Landscape of PCOS co-expression gene and its role in predicting prognosis and assisting immunotherapy in endometrial cancer

BACKGROUND: Endometrial carcinoma (EC) is the sixth most frequent malignancy in women and is often linked to high estrogen exposure. Polycystic ovarian syndrome (PCOS) is a known risk factor for EC, but the underlying mechanisms remain unclear. METHODS: We investigated shared gene signals and potential biological pathways to identify effective therapy options for PCOS- and EC-related malignancies. Weighted gene expression network analysis (WGCNA) was used to identify genes associated with PCOS and EC using gene expression data from the Gene Expression Omnibus (GEO) and Cancer Genome Atlas (TCGA) datasets.

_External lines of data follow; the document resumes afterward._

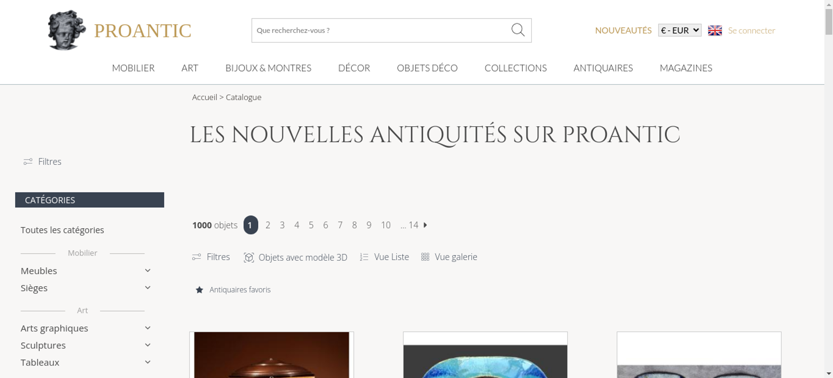
Task: Expand the Arts graphiques category
Action: point(147,328)
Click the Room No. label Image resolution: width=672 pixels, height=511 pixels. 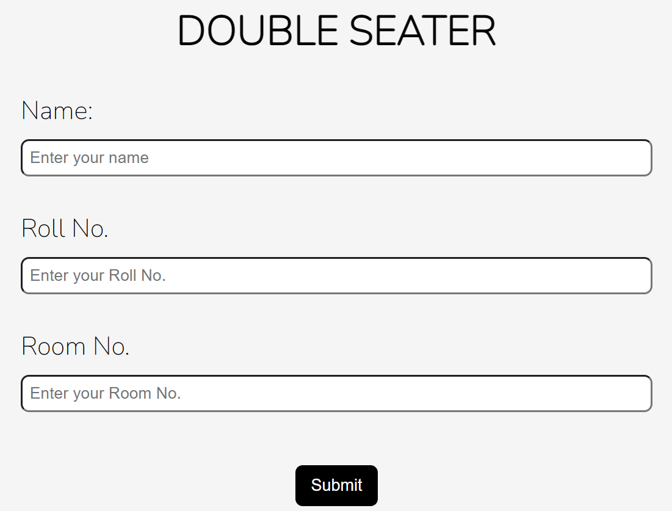pyautogui.click(x=74, y=346)
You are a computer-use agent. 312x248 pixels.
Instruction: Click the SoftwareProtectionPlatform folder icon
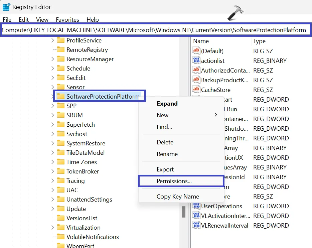(60, 96)

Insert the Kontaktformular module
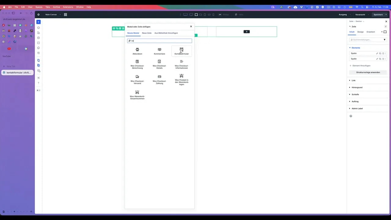click(181, 51)
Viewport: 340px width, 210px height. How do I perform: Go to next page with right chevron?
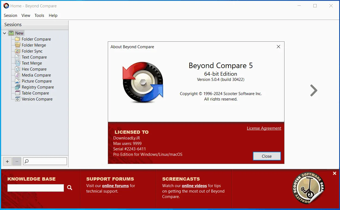[314, 90]
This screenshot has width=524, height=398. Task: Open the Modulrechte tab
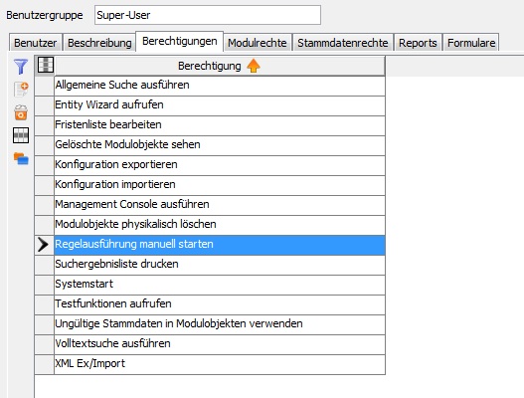click(x=258, y=43)
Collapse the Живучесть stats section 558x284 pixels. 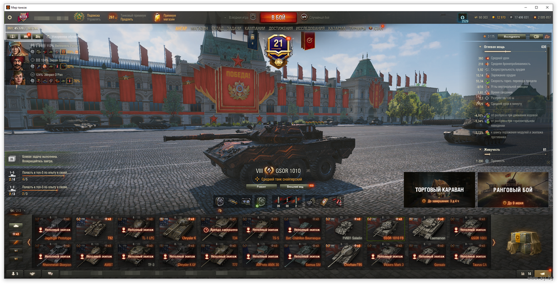[480, 150]
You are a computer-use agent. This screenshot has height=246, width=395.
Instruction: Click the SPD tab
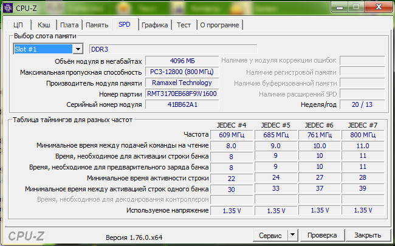click(x=124, y=24)
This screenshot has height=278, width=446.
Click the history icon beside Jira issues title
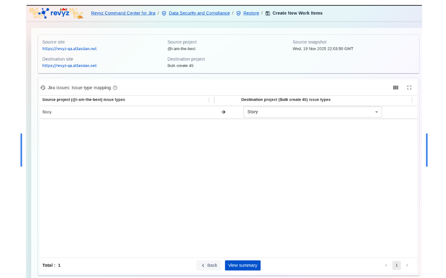[43, 88]
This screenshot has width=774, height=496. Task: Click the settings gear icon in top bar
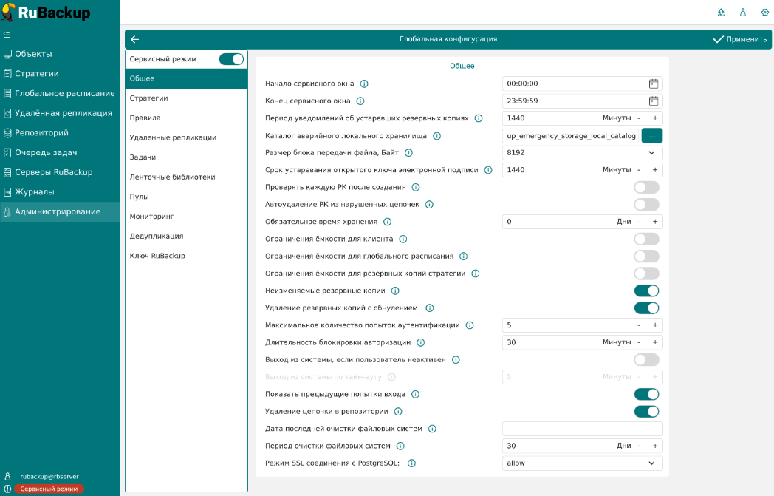point(764,13)
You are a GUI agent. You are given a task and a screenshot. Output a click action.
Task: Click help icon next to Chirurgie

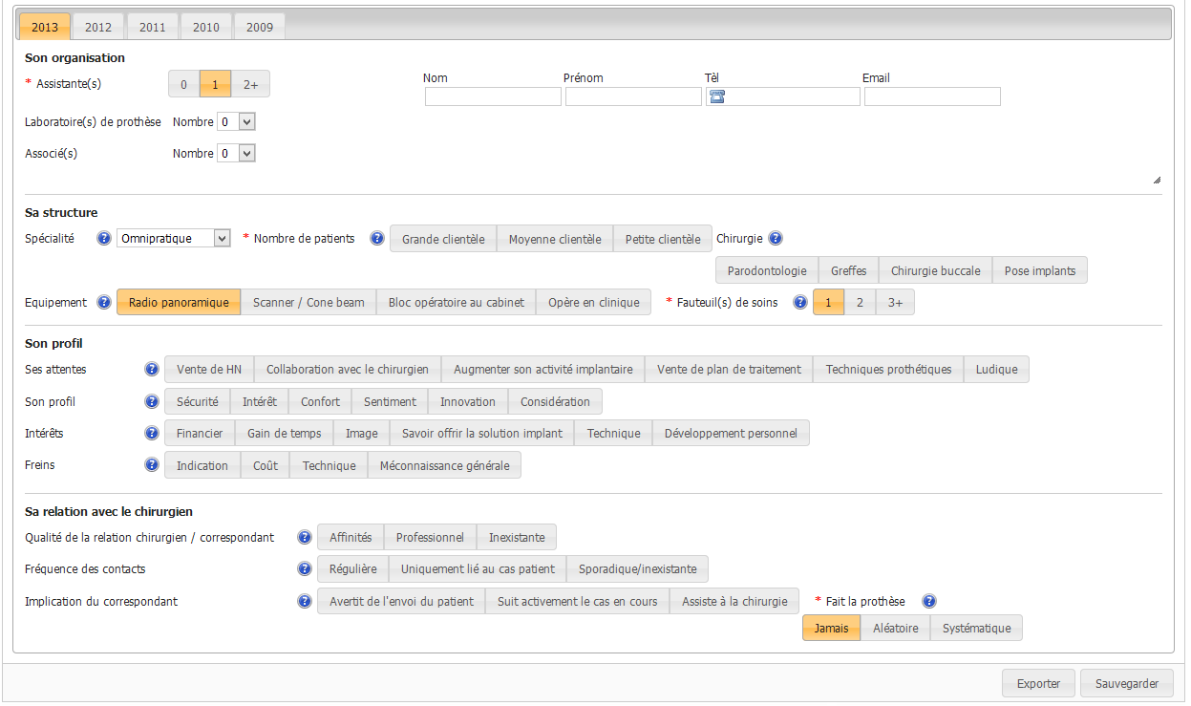pos(776,239)
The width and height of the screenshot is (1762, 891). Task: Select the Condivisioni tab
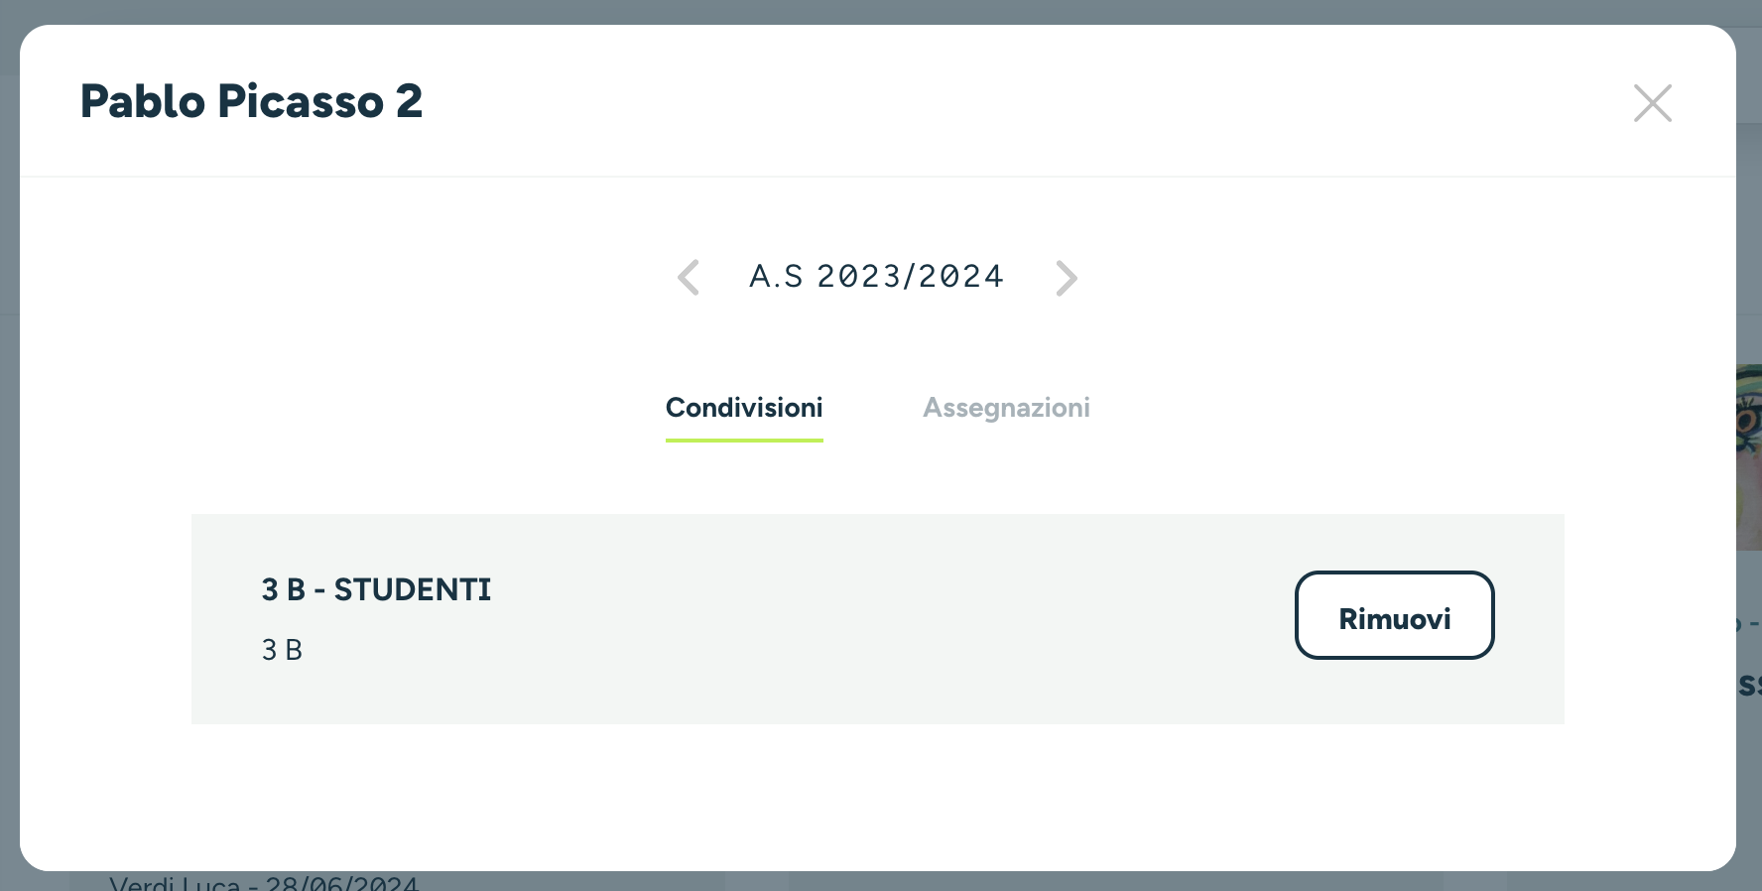click(744, 408)
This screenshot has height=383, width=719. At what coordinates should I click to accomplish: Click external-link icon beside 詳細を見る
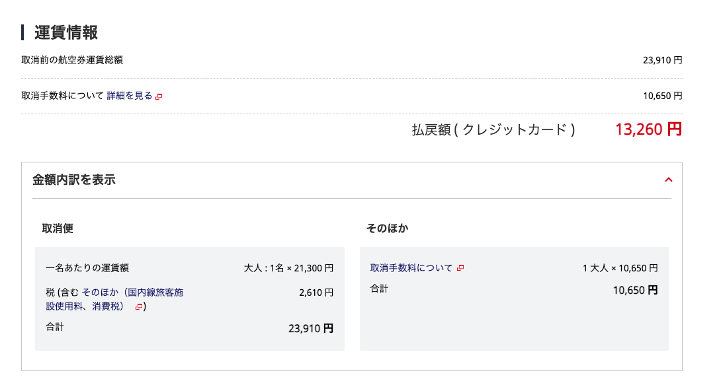click(159, 96)

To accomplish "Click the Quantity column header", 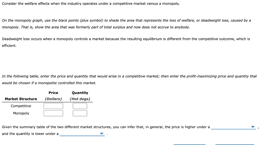I will tap(80, 93).
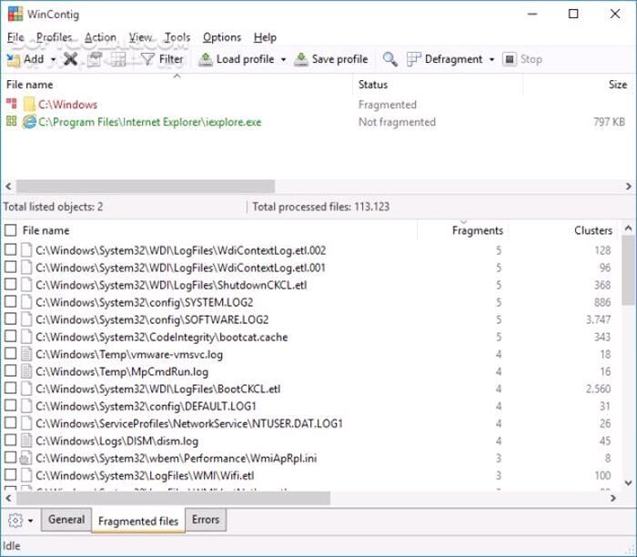Sort by Fragments column header
637x557 pixels.
477,231
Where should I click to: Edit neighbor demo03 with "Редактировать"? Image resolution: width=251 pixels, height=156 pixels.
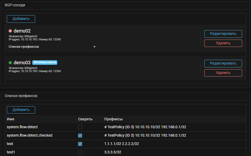tap(223, 63)
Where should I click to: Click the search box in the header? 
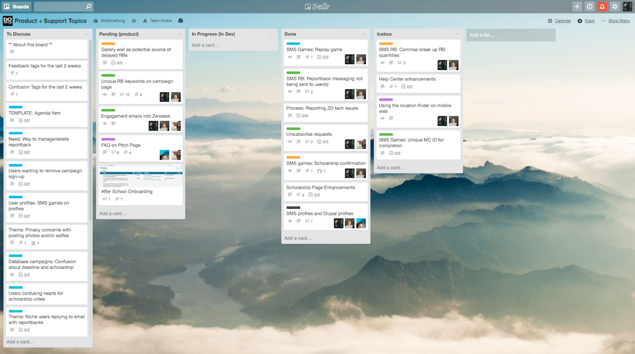[64, 6]
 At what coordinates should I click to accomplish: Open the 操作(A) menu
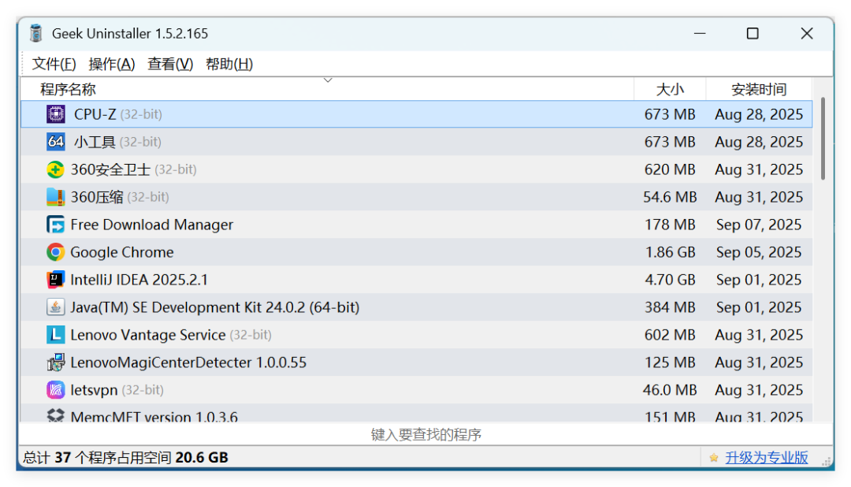point(112,64)
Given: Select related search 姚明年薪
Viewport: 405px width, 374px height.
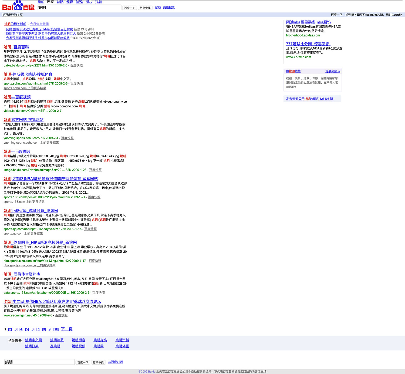Looking at the screenshot, I should (57, 340).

Enrichment analysis using Cluego software revealed that the steroid hormone biosynthetic process was a critical feature in both PCOS and EC. A predictive signature encompassing genes involved in steroid hormone production was developed using multivariate and least absolute shrinkage and selection operator (LASSO) regression analysis to predict the prognosis of EC. Then, we conducted further experimental verification. RESULTS: Patients in the TCGA cohort with high predictive scores had poorer outcomes than those with low scores. We also investigated the relationship between tumor microenvironment (TME) features and predictive risk rating and found that patients with low-risk scores had higher levels of inflammatory and inhibitory immune cells. Also, we found that immunotherapy against anti-CTLA4 and anti-PD-1/PD-L1 was successful in treating individuals with low risk. Low-risk individuals were more responsive to crizotinib therapy, according to further research performed using the “pRRophetic” R package. We further confirmed that IGF2 expression was associated with tumor cell migration, proliferation, and invasion in EC cells. CONCLUTIONS: By uncovering the pathways and genes linking PCOS and EC, our findings may provide new therapeutic strategies for patients with PCOS-related EC. SUPPLEMENTARY INFORMATION: The online version contains supplementary material available at 10.1186/s13048-023-01201-6.